*Brief:* Give an exact reproduction of the lines from the one with "You are a GUI" to the final line of the entries below, both ends included, and omit the pictures.

*Record set:*
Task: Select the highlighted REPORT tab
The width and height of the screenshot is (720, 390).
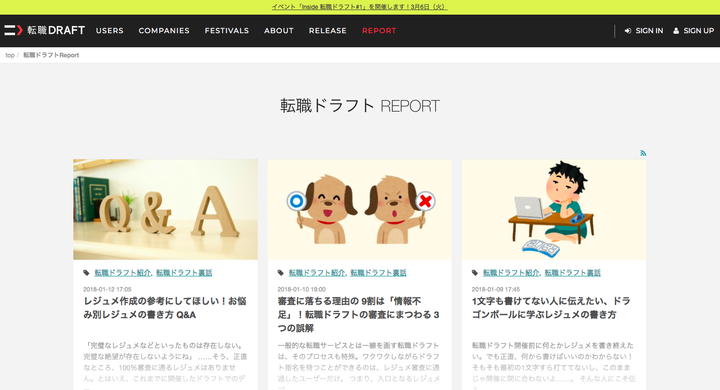Action: (x=379, y=31)
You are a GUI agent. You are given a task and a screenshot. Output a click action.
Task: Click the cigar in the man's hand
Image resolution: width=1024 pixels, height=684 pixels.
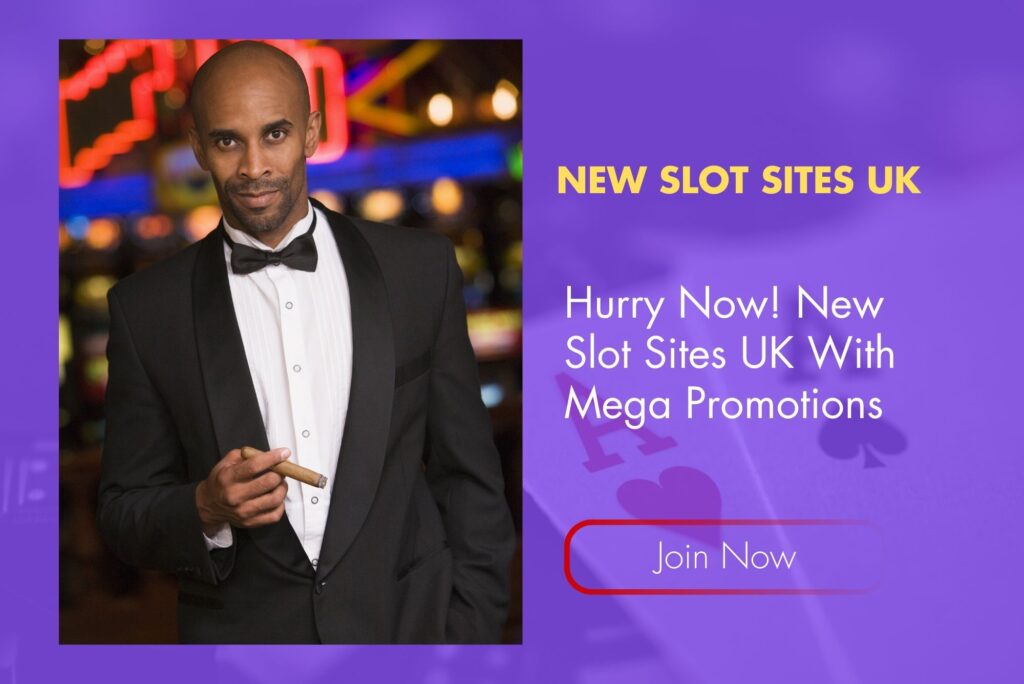click(x=285, y=467)
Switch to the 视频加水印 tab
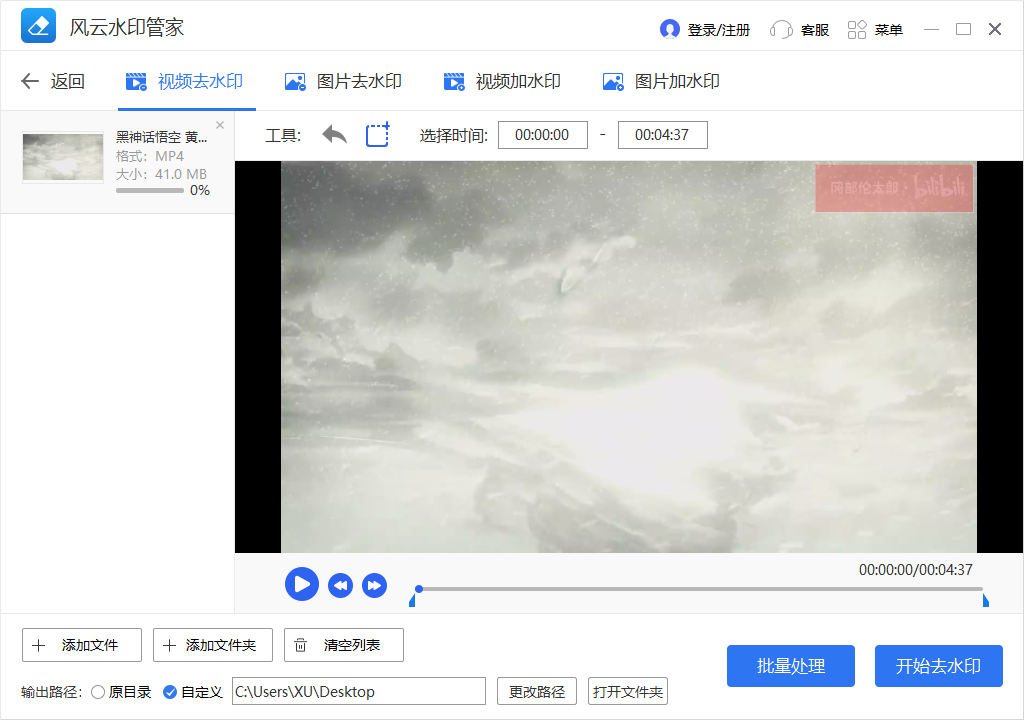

*Result of this exercise:*
You are a GUI agent. You are given a task and a screenshot. Output a click action.
Task: Click the cigar in the man's hand
Image resolution: width=1024 pixels, height=684 pixels.
click(x=285, y=467)
Switch to the 视频加水印 tab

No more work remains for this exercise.